La seconda accusa non è meno originale. Il Guardasigilli contesta infatti la “continuativa corrispondenza” che Fasolato ha intrattenuto con il ministero dell’Ambiente e la commissione Via. Secondo Alfano, così facendo la pm ha divulgato “atti di procedimento ancora coperti da segreto”. Nel carteggio con il ministero, infatti, finiscono anche alcune relazioni svolte nelle indagini dai consulenti di Fasolato. Quale sia la violazione del segreto non è dato sapere, però, essendo vincolate alla riservatezza tutte le istituzioni coinvolte. La terza accusa è in ogni caso direttamente conseguente: avendo sollevato il problema della centrale, la procura di Rovigo perseguiva un fine “che non era di ricerca di mezzi di prova, bensì di impedire – mediante un’indebita ingerenza nelle attività degli apparati amministrativi – la commissione di reati, quando ancora non erano stati acquisiti sufficienti e concreti indizi della consumazione di fatti di rilievo penale”. Vale a dire: “Interferivano e condizionavano le attività degli organi amministrativi stessi, determinandone il rallentamento”.
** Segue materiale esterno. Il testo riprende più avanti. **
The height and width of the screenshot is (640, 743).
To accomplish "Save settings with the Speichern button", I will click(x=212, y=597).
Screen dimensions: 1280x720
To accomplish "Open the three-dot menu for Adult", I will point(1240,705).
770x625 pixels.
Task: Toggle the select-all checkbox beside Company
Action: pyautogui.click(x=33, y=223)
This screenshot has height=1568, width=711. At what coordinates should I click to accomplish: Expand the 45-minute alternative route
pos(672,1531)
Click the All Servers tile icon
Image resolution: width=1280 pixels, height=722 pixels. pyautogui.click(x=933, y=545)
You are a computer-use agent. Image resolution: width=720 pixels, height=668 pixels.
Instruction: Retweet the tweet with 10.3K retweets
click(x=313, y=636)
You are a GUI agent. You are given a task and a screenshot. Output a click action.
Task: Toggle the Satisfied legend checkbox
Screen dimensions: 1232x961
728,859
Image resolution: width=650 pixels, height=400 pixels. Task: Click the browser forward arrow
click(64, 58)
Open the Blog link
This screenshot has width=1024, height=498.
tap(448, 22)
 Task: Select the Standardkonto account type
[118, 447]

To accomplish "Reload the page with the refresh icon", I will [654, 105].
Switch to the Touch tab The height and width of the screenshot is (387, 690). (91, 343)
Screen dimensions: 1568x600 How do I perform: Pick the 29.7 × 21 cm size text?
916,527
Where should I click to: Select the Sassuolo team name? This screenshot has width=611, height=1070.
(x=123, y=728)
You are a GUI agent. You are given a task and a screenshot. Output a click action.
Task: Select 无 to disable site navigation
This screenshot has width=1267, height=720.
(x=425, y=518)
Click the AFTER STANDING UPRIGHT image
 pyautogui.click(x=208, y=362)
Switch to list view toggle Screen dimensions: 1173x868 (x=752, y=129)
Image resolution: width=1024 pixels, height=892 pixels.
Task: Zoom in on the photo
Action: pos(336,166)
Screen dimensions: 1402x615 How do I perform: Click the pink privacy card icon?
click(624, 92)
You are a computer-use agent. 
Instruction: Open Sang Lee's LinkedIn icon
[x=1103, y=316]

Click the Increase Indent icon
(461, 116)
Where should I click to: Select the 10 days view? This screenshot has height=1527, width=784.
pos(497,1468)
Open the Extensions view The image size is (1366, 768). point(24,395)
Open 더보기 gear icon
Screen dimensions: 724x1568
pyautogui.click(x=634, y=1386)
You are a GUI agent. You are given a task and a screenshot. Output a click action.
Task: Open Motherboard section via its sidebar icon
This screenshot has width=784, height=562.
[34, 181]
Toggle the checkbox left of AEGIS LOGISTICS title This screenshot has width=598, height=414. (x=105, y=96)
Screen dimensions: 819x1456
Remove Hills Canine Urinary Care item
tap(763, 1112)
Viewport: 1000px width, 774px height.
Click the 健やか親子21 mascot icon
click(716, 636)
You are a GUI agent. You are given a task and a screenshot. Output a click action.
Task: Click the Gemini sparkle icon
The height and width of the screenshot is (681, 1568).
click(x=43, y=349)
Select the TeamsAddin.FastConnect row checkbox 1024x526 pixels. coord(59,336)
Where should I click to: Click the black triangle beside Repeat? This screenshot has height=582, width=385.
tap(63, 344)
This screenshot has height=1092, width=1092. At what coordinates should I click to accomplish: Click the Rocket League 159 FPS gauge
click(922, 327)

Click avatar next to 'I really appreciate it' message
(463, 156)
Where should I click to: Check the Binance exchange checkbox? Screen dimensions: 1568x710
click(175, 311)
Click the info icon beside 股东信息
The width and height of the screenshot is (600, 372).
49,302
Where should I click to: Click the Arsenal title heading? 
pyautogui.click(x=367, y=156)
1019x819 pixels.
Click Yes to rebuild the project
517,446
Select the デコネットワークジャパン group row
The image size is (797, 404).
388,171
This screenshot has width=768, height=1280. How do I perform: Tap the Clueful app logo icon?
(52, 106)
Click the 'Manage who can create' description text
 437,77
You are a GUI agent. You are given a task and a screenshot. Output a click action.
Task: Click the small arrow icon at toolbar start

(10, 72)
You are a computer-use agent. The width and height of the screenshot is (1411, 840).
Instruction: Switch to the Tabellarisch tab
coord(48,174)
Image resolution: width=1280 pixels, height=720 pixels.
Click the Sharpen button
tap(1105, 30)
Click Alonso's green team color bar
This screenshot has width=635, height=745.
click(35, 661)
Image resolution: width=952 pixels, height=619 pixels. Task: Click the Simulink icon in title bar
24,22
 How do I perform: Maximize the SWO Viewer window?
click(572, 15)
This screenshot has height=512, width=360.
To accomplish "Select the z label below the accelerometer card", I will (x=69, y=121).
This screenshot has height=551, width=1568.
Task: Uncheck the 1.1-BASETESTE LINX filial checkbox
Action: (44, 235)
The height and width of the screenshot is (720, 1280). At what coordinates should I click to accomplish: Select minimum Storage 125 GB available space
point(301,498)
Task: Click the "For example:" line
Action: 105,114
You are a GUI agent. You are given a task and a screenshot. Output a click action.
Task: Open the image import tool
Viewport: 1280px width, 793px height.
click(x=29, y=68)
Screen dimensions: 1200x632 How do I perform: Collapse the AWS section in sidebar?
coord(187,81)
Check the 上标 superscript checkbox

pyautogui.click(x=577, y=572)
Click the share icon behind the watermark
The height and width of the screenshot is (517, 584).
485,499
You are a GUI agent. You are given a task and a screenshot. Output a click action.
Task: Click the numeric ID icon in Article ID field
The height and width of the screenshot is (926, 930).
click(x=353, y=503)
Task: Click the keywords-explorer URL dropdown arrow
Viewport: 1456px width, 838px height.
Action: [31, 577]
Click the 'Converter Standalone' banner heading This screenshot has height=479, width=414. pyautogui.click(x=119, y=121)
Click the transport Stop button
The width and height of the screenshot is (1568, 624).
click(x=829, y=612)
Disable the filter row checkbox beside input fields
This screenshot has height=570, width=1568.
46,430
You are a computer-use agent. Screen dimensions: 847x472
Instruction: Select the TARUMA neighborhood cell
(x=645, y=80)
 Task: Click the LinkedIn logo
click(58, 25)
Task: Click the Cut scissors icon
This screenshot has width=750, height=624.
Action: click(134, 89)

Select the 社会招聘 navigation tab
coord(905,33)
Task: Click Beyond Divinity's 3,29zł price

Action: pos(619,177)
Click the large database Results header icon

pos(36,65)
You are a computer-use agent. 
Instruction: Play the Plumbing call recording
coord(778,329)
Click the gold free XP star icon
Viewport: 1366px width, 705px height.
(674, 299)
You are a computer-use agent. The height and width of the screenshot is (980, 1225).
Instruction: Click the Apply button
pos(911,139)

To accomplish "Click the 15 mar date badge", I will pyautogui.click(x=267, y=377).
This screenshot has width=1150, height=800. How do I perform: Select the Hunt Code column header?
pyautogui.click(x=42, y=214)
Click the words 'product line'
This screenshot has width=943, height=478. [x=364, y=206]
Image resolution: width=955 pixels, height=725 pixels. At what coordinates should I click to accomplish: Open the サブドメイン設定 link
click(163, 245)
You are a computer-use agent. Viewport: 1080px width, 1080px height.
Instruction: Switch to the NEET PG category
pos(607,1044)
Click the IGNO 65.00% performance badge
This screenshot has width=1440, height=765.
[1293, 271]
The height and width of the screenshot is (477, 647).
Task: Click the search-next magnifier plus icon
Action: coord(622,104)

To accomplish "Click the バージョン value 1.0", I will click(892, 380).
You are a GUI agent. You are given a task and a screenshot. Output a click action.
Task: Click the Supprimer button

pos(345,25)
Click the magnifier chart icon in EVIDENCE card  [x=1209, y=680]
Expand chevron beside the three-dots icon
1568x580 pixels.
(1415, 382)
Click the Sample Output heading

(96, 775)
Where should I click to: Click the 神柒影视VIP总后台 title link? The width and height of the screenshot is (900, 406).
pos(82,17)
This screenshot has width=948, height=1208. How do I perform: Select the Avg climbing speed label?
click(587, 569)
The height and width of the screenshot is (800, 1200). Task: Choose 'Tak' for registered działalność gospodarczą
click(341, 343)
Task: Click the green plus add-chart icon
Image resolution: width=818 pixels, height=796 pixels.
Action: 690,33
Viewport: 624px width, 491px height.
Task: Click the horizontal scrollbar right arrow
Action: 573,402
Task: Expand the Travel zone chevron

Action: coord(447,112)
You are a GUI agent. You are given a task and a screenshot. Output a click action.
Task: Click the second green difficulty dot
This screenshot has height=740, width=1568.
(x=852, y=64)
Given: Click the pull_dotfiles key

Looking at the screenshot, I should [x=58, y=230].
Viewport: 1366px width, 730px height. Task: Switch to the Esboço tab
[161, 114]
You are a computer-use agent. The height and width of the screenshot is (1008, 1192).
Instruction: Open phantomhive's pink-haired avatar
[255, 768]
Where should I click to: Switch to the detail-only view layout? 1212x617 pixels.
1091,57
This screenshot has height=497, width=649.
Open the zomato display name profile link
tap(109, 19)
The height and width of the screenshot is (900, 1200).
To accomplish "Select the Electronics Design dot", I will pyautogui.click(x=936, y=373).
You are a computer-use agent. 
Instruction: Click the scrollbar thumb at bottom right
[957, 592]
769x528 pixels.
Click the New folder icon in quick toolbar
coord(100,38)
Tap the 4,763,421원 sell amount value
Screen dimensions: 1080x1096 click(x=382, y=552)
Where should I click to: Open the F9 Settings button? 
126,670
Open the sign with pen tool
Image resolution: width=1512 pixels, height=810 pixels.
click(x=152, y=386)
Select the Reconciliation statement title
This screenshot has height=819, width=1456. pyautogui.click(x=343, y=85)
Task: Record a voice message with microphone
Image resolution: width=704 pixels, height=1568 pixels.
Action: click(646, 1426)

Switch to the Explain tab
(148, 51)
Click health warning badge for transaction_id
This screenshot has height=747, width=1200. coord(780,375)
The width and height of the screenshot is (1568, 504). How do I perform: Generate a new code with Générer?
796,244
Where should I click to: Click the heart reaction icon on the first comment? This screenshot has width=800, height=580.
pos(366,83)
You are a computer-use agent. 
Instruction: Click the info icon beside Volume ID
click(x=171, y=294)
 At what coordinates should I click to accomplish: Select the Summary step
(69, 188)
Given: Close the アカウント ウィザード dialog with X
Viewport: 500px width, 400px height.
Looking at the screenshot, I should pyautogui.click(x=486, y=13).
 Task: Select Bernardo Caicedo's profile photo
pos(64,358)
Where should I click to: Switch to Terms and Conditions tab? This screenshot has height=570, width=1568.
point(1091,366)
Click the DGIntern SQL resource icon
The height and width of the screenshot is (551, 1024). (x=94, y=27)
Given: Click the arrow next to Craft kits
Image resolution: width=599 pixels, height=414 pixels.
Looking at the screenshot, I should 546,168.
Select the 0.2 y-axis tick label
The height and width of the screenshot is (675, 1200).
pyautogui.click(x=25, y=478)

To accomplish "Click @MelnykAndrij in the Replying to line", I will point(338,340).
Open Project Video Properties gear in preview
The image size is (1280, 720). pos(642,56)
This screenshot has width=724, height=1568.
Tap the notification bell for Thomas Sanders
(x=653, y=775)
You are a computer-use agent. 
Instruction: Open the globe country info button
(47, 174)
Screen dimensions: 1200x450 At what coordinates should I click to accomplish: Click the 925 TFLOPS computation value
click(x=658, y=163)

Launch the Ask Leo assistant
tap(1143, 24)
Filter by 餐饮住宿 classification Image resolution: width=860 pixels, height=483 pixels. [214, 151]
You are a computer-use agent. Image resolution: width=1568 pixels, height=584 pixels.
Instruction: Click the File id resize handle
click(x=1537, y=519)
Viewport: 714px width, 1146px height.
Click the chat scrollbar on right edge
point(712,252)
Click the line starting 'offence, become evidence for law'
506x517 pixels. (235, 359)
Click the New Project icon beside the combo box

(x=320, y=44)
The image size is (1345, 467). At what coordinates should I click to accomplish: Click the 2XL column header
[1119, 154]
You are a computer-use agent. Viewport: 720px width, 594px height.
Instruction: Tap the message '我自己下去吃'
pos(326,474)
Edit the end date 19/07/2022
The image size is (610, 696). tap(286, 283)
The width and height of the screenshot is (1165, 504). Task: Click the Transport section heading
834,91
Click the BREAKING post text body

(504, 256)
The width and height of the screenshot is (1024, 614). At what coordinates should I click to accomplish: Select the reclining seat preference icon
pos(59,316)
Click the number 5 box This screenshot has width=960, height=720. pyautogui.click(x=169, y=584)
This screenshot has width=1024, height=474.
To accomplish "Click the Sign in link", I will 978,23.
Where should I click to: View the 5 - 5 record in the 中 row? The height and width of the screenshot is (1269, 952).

Ecco il punto: il “rallentamento” del progetto dà fastidio, anche se la responsabilità è da imputare al conflitto tra le norme nazionali e quelle regionali, risolto, lo abbiamo visto, dal legislatore. Tanto fastidio che a gettare benzina sul fuoco è arrivato sulle prime pagine dei giornali locali il plauso del comitato dei lavoratori della centrale: “Da 5 anni — dice al Carlino il portavoce Maurizio Ferro — eravamo in attesa delle autorizzazioni per la riconversione a carbone della centrale di Porto Tolle. I vari rallentamenti avevano destato perplessità sull’operato della magistratura di Rovigo nell’interferenze con il lavoro svolto dalle competenti commissioni Via ministeriali e regionali. I lavoratori Enel di Porto Tolle, che avevano denunciato la situazione sin dall’inizio — aggiunge Ferro — chiedono provvedimenti esemplari per questo grave e ingiustificato atto che è da ascrivere alla Procura di Rovigo. L’azione disciplinare dimostra che tutti i nostri timori erano fondati”, conclude Ferro, che si dichiara pronto, a nome dei lavoratori, addirittura “a chiedere i danni”.